(Stored records)
━━━━━━━━
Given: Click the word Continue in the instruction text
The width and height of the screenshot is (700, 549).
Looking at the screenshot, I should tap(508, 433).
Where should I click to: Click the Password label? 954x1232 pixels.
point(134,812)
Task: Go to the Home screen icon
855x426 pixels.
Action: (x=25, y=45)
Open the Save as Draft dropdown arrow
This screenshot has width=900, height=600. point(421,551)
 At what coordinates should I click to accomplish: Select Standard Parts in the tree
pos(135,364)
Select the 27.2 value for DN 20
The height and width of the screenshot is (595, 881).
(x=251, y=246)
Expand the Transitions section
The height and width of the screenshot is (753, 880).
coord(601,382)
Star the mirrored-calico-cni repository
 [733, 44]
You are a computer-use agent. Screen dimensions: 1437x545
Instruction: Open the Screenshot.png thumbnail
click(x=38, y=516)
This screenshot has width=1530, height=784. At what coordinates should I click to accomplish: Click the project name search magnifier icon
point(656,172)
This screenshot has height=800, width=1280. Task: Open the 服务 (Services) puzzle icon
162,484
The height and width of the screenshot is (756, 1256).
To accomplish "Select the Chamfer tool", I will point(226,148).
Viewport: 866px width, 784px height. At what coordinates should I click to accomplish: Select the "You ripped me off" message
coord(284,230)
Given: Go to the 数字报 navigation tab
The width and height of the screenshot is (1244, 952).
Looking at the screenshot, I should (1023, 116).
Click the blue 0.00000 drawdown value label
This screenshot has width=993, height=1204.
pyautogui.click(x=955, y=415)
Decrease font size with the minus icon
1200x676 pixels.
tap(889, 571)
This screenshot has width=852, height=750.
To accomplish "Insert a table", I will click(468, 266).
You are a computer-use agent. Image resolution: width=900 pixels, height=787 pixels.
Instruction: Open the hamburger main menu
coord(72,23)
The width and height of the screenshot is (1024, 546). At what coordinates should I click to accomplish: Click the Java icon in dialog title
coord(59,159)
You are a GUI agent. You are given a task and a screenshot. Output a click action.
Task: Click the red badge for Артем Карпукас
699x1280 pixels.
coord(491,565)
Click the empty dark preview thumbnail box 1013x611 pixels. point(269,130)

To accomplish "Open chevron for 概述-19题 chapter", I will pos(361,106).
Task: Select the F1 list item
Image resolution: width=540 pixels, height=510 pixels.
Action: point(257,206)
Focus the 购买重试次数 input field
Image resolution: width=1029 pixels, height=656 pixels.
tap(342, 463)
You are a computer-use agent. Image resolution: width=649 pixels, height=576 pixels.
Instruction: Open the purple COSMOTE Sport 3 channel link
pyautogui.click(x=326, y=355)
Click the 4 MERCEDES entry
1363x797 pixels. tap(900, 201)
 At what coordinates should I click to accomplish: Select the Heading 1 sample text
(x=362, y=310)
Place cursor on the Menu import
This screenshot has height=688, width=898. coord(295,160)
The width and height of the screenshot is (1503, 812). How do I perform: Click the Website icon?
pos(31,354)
━━━━━━━━
▶ [Task goal]: In your response, reproduce the records exactly, every one.

▶ [Task response]:
Given: Click the word Continue in the instruction text
The width and height of the screenshot is (700, 549).
Looking at the screenshot, I should tap(508, 433).
Where should I click to: Click the Password label? 954x1232 pixels.
point(134,812)
Task: Go to the Home screen icon
855x426 pixels.
Action: (x=25, y=45)
Open the Save as Draft dropdown arrow
This screenshot has width=900, height=600. point(421,551)
 At what coordinates should I click to accomplish: Select Standard Parts in the tree
pos(135,364)
Select the 27.2 value for DN 20
The height and width of the screenshot is (595, 881).
(x=251, y=246)
Expand the Transitions section
The height and width of the screenshot is (753, 880).
coord(601,382)
Star the mirrored-calico-cni repository
 [733, 44]
You are a computer-use agent. Screen dimensions: 1437x545
Instruction: Open the Screenshot.png thumbnail
click(x=38, y=516)
This screenshot has width=1530, height=784. At what coordinates should I click to accomplish: Click the project name search magnifier icon
point(656,172)
This screenshot has height=800, width=1280. Task: Open the 服务 (Services) puzzle icon
162,484
The height and width of the screenshot is (756, 1256).
To accomplish "Select the Chamfer tool", I will point(226,148).
Viewport: 866px width, 784px height. At what coordinates should I click to accomplish: Select the "You ripped me off" message
coord(284,230)
Given: Go to the 数字报 navigation tab
The width and height of the screenshot is (1244, 952).
Looking at the screenshot, I should (1023, 116).
Click the blue 0.00000 drawdown value label
This screenshot has width=993, height=1204.
pyautogui.click(x=955, y=415)
Decrease font size with the minus icon
1200x676 pixels.
tap(889, 571)
This screenshot has width=852, height=750.
To accomplish "Insert a table", I will click(468, 266).
You are a computer-use agent. Image resolution: width=900 pixels, height=787 pixels.
Instruction: Open the hamburger main menu
coord(72,23)
The width and height of the screenshot is (1024, 546). At what coordinates should I click to accomplish: Click the Java icon in dialog title
coord(59,159)
You are a GUI agent. You are given a task and a screenshot. Output a click action.
Task: Click the red badge for Артем Карпукас
699x1280 pixels.
coord(491,565)
Click the empty dark preview thumbnail box 1013x611 pixels. point(269,130)

To accomplish "Open chevron for 概述-19题 chapter", I will pos(361,106).
Task: Select the F1 list item
Image resolution: width=540 pixels, height=510 pixels.
Action: point(257,206)
Focus the 购买重试次数 input field
Image resolution: width=1029 pixels, height=656 pixels.
tap(342, 463)
You are a computer-use agent. Image resolution: width=649 pixels, height=576 pixels.
Instruction: Open the purple COSMOTE Sport 3 channel link
pyautogui.click(x=326, y=355)
Click the 4 MERCEDES entry
1363x797 pixels. tap(900, 201)
 At what coordinates should I click to accomplish: Select the Heading 1 sample text
(x=362, y=310)
Place cursor on the Menu import
This screenshot has height=688, width=898. coord(295,160)
The width and height of the screenshot is (1503, 812). How do I perform: Click the Website icon?
pos(31,354)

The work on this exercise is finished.